**TEXTE SOURCE:**
########

Je vous conseille le film « The zone of Interest ». La Zone d’intérêt (The Zone of Interest) est un drame de guerre britannico-polono-américain écrit et réalisé par Jonathan Glazer, sorti en 2023. Il relate les journées du commandant d’Auschwitz Rudolf Höss et de son épouse Hedwig, ainsi que leur vision d’une vie de rêve avec une famille nombreuse, une maison et un grand jardin. Sauf que cette maison est adjacente au camp d’Auschwitz. On n’en voit rien mais on entend tout: les cris, les chiens, les tirs,… Et les cendres qui s’échappent de la cheminée.
Un article très intéressant de Michel Eltchaninoff paru au Philosophie Magazine « La Zone d’intérêt de Jonathan Glazer, grand film ou ratage ? » (publié le 08 février 2024) – reprend les thématiques, les points forts et les points faibles de ce film.
Dans les points forts, on peut retrouver la force de la mise en scène : les images soignées et surtout les sons, quelle brillante idée, qui nous permet d’être dans le camp sans jamais rien en voir. « Le parti-pris du hors-champ (puisqu’on ne voit pas le camp) ne signifie pas que nous soyons des nazis en puissance ou que l’art de la gestion soit en lui-même d’essence nazie. Mais la force d’un bon film est de nous faire poser, a minima, la question éthique universelle de notre cécité face au mal qui se déroule tout près de nous. Si le propos ne tombe pas dans la caricature, c’est également parce qu’il comporte des zones d’étrangeté, difficilement explicables par le spectateur. Le réalisateur déjoue ainsi toutes les simplifications. De manière subtile, il capte les dérangements psychiques que provoque le métier de la mort. » On retrouve également la mise en place des personnages et de leur psychologie et de leur quotidien. « Tout d’abord, même si Jonathan Glazer, le scénariste et réalisateur, a réinterprété très librement le personnage réel de Rudolf Höss (1901-1947) et le roman de Martin Amis, il expose une face passionnante du nazisme : la façon dont il a pu être vécu dans les vies quotidiennes et professionnelles. Le couple Höss incarne le nazisme optimiste, celui de l’avenir. Il adhère complètement au projet de colonisation de l’espace vital de l’Europe orientale. Le mari administre, de manière rigoureuse, un génocide. Mais il le fait pour pouvoir accéder à son rêve : créer une immense ferme dans un territoire « libéré » des Juifs et où travailleraient les esclaves slaves. C’est pourquoi les Höss ont pris tant de soin à construire leur demeure avec piscine et à l’agrémenter d’un superbe jardin. (…) Leur intérêt, professionnel (car Höss est carriériste) et domestique (car son épouse Hedwig aime gérer une maison), s’accorde parfaitement avec la stratégie politique de peuplement de l’Est. Tout est ici dialectique : la volonté privée de s’enrichir et de s’élever s’articule avec le plan d’Hitler. Et tant pis si pour cela – c’est dialectique, ça aussi –, il faut organiser l’assassinat de masse de centaines de milliers de personnes. C’est le nazisme vu par un petit-bourgeois. »

########

**EXTRAITS DE DONNÉES:**

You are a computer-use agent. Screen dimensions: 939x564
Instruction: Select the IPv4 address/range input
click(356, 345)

########

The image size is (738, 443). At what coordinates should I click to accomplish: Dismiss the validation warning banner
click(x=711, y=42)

########

**CONSIGNES DE TRAVAIL:**
1 > Les affirmations suivantes concordent-elles avec le texte sur La Zone d’intérêt ? (a) Le film est sorti en 2023. (b) Le film montre ce qui se passe à l’intérieur du camp. (c) L’article de Michel Eltchaninoff a paru en 2023. Répondez par oui ou par non à chacune, en citant les mots décisifs du texte.
2 > Prolongez le texte sur La Zone d’intérêt au-delà de sa dernière phrase.
Les items proviennent d’une autre source que le texte sur La Zone d’intérêt.

**RÉPONSES AUX CONSIGNES:**
1 >
(a) Oui : « sorti en 2023 ».
(b) Non : « On n’en voit rien mais on entend tout ».
(c) Non : « publié le 08 février 2024 ».

2 >
Le seul reproche de l’auteur de l’article se situe au niveau de la personne de Höss « Sous l’emprise de cette femme et de sa passion bourgeoise pour la domesticité, Höss, lui, ne semble se soucier que d’efficacité en vue d’obtenir un avancement et d’assurer le confort de sa famille – et de ses animaux. Rien ou presque n’est dit de ses convictions. Rien ou presque n’est dit de ce que cela lui fait d’envoyer tous les jours des milliers d’innocents à la mort (alors que c’est lui qui, historiquement, a eu l’idée de recourir au Zyklon B, technique bien plus efficace que les pots d’échappement ou les mitraillages) et qu’il se fait un devoir d’assister à l’enfermement des déportés dans les chambres à gaz. Or, dans le film, Höss nous apparaît seulement comme le manager ou l’organisateur zélé d’une entreprise (d’extermination) à qui il arrive, vu la pénibilité de sa tâche, d’avoir des nausées… Il ne manquait pourtant pas d’éléments pour prendre en charge cette question, sans sortir pour autant du parti pris « domestique » choisi par Glazer. Rudolf Höss est en effet le seul dignitaire nazi à avoir assumé la responsabilité de ses actes. Avant d’être jugé et pendu par la justice polonaise en 1947, (dans ladite « zone d’intérêt » elle-même, à Auschwitz), il a reconnu sa responsabilité dans le génocide dans un texte en forme de confession, intitulé Le commandant d’Auschwitz parle (disponible aux Éditions La Découverte). Se présentant comme « un adepte fanatique du national-socialisme, convaincu que notre idéal finirait par triompher et que la prédominance de la juiverie se trouverait ainsi éliminée. (…) Primo Levi, qui a préfacé ce texte, écrivait : « L’histoire de Rudolf Höss montre bien où conduit un devoir accepté aveuglément, à savoir le Führerprinzip de l’Allemagne nazie. » Qu’est-ce qui « se jouait » derrière le mur du jardin de la zone d’intérêt ? Selon Hannah Arendt, les camps sont un véritable « laboratoire politique » où, moyennant le recours à la terreur et à l’idéologie, est mis en œuvre le projet totalitaire de transformer les hommes en êtres « superflus ». Ce projet, précise-t-elle, nous fait basculer dans un « domaine qu’aucune motivation utilitaire ou égoïste ne peut limiter, indifférent qu’il est à l’intérêt personnel ». Loin de pouvoir être rabattu sur la quête universellement partagée de l’intérêt et du confort familial, voilà l’enjeu spécifique du nazisme… à côté duquel Jonathan Glazer nous fait malheureusement passer. »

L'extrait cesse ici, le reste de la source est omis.